After substituting citrulline for arginine, our patients’ bodies were able to produce nitric oxide (NO) without the side effects of using arginine. However, we needed to know if we could regulate the production of NO by increasing or decreasing the dosage of citrulline. This was especially important for patients who suffered from severe circulatory problems, which can sometimes be caused by conditions as common as diabetes. Patients who had such poor circulation that they may have required amputation would need more nitric oxide production and circulation than patients who were dealing with more minor circulatory issues.
In an attempt to regulate the production of NO, we began looking at altering the enzyme kinetics (the speed and efficiency of the enzyme that creates NO) to see what this did to NO production. Unfortunately, we found that the only way to alter the enzyme function was to increase its supply of a cofactor called tetrahydrobiopterin. Cofactors work with the enzyme to help it change one chemical into another. In this case, tetrahydrobiopterin helps nitric oxide synthase (the enzyme) turn citrulline into nitric oxide.

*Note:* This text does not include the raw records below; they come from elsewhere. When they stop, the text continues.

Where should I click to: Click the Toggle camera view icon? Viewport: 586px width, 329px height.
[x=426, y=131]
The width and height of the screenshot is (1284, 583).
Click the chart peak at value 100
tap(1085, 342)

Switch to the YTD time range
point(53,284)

The tricky part was that the body creates tetrahydrobiopterin on its own, which is handy for the body, but makes it difficult to supplement owing to its cost and instability. After some research and failed attempts using other cofactors, we found that folic acid fit precisely into the receptor that was made for tetrahydrobiopterin. Using folic acid, we could regulate the amount of NO produced in a fairly simple way. For the patients that needed more blood flow, we could simply increase the amount of folic acid we gave them.